武三元尽管是个老酒虫,一杯下去,肚中仍如着火一样灼热,像从天外烧来,要从肚子里穿出去,他才练完剑,一下子浑身的毛孔都舒张开来,跟着一颤,低吼道:“舒坦!”然后才长长地吐出浊气,燕离给倒上,他吃了几口菜,又一饮而尽,说不出的满足。
燕离连忙又给倒上,笑道:“剑神山庄待人不错,这小轩看着雅致,只前辈一人住。”
“是。”武三元欣然受着,一面说,“是庄主昔日放书的旧轩,后来建新的,荒废也是可惜,就给了老儿。山庄在待人方面,一向是大方的,不过想在庄中留下来却很难,因为每年都有考评,评断的标准很简单,就是剑道的长进,刚来头三年还好些,三年后就开始有
瓶颈,那时候每逢考评,就十分煎熬,就更加没日没夜地练……后来啊,年纪长了,就不用考了,但是练剑却成了老儿的全部……”历数过往,他这一生过的残酷又简单,无法评说到底值不值当,只有谁过谁知晓。
“老儿这辈子都是赶车的,但老儿从十年前开始,就只给庄主赶车!”他傲然说着,趁酒意起身走入院子,“今日有幸,给燕公子赶了一回,日子就算到了头,也是值当的!”折了一根树枝遥对燕离,“燕公子,老儿在江湖虽然籍籍无名,但有自创一式,想请您品个一二,若能入您法眼,您只管学去,只当是这一顿酒的报偿。”不等燕离分说,他就开始了演练。
这一式剑很慢,至少在燕离的眼中,武三元的动作如同戏台上的武生,除了流畅以外,没有可取之处。

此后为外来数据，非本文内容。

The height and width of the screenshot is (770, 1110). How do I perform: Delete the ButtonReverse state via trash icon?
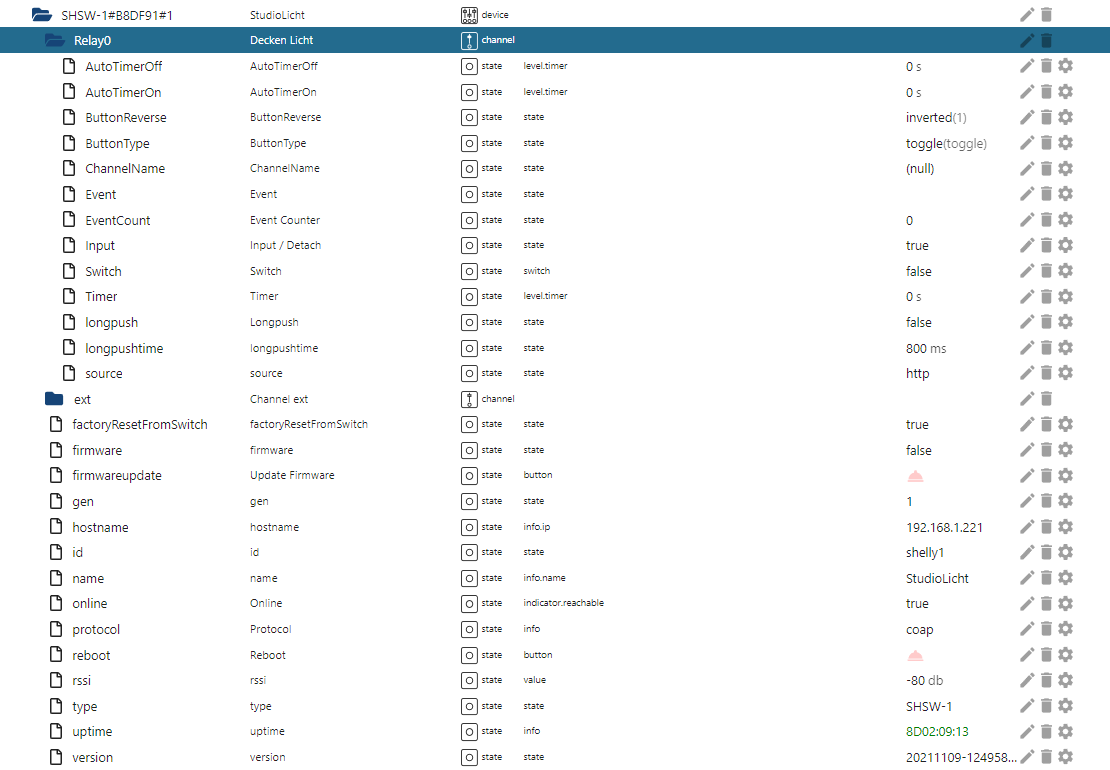pos(1046,117)
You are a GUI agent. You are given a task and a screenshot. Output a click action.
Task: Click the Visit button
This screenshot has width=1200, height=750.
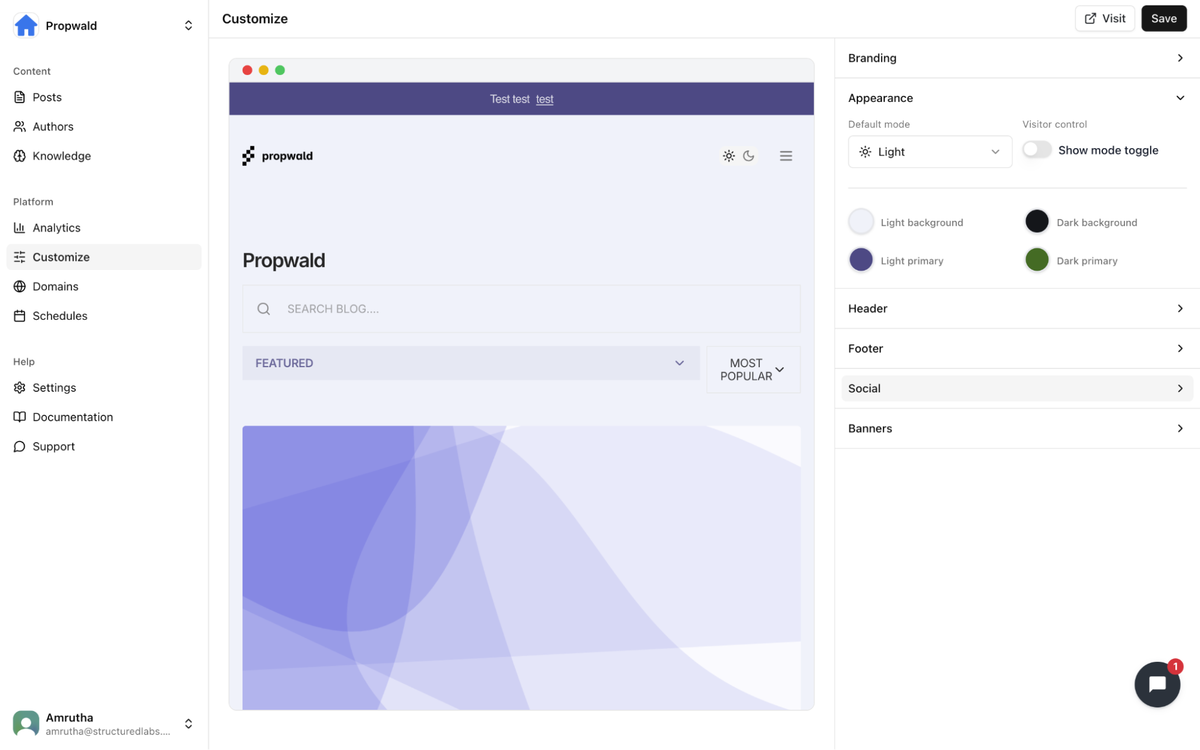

他相信武三元不是故意要让他看清才慢,而是这一式就是这样慢,这与其说是一式剑法,不如说是一套剑舞。这一套剑舞若是用在戏台上表演,定能引得满堂喝彩,燕离此刻却只想着怎样跟武三元开口探寻玉漱居的方位,哪怕只是个大概也好,万一陈柯真的在那里候着,那失了约可就糟了,人家未必肯开第二次口。
忽觉细细流风拂来,这方位明明一丝风也吹不来,他定睛看时,只见院子里的落叶随着武三元手中的树枝在那里舞动,运剑的轨迹,比前更加精妙。他心中好奇,就扫除杂念认真看着。看着看着,心里一动,这武三元的招式,竟也能控制外力,而且不是从外部吸收,根源于他身体的内部,与“藏锋”有异曲同工之妙,便饶有兴味地看起来。